発行元 吉田裕子 .
エディションノート
本書は、自宅や賃貸物件などの不動産をお持ちの親御さんが認知症になった場合、どんな事で困るのかを予め知ってもらい、元気なうちに家族信託(民事信託)を組んでおくことによって対策ができる事をお知らせするために執筆致しました。
財産の認知症対策を考える親御さんやご家族を対象とした書籍です。
認知症になって判断能力がなくなり、ご本人では財産管理ができなくなると、通常は成年後見人をつけて、成年後見人が財産管理を行います。ところが、成年後見制度では色々な制約があり、次の様な声が聞こえてきます。
「空き家となった自宅が売れない。維持管理が大変。」
「相続税対策ができない。」
「親族が後見人になれなかった。申し立てたことを後悔。」
「専門職後見人の報酬で財産が目減りしていく。」
成年後見制度は、ご本人のためにご本人の財産を守る制度ですので、資産を活用したり、将来の相続人のために相続税対策をしたりすることはできないのです。

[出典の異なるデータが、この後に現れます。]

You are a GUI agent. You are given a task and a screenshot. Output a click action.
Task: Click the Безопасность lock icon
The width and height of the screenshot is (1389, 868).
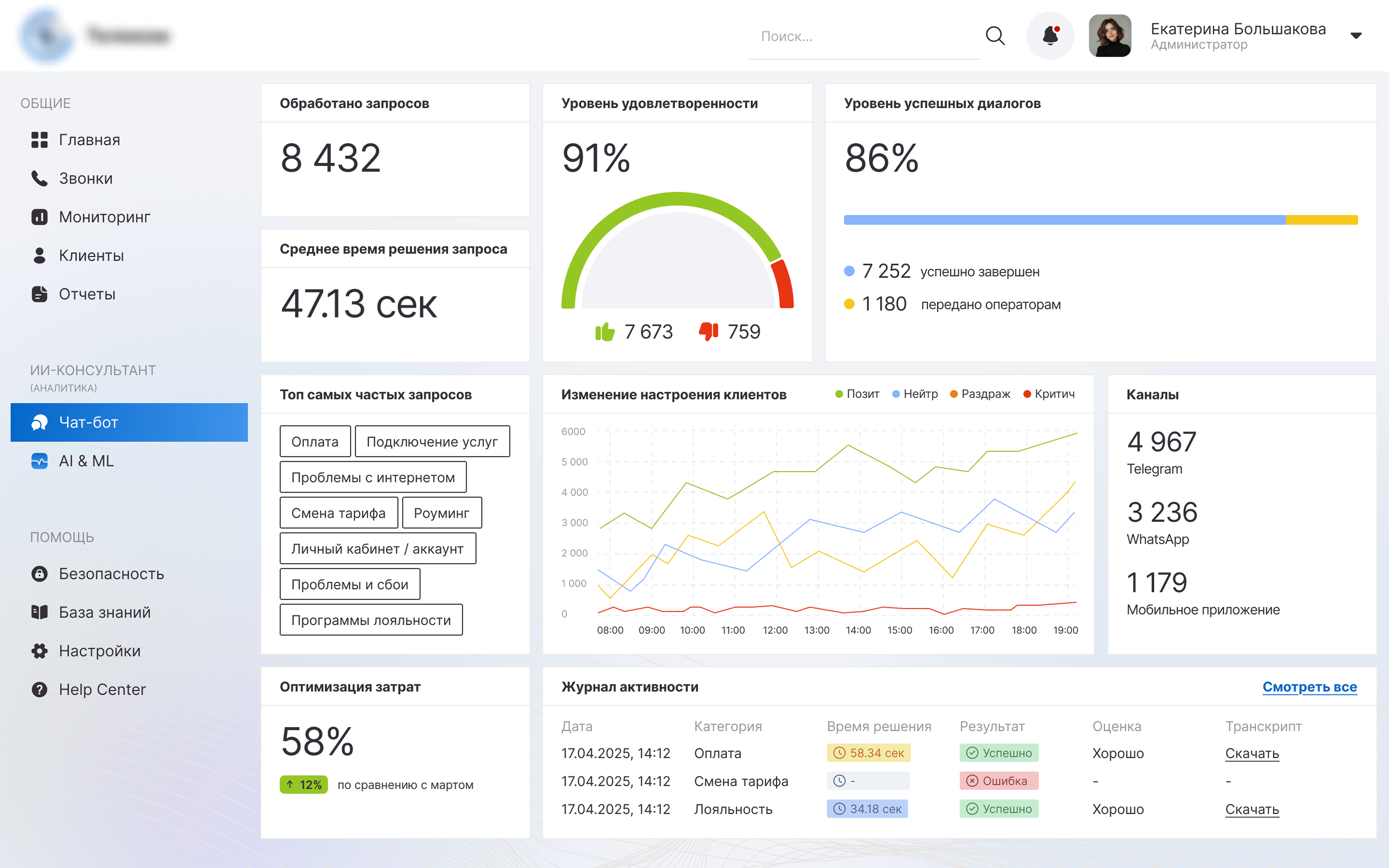pyautogui.click(x=39, y=574)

しかし、予め家族信託を親御さんとご家族との間で組んでおけば、ご家族が親御さんの財産を管理・処分できるようになります。その結果、親御さんが認知症になっても、住まなくなった自宅を必要に応じて売却したり、不動産の組替えや建設により相続税対策を継続したり、賃貸物件の運用を柔軟に行ったりすることが可能となります。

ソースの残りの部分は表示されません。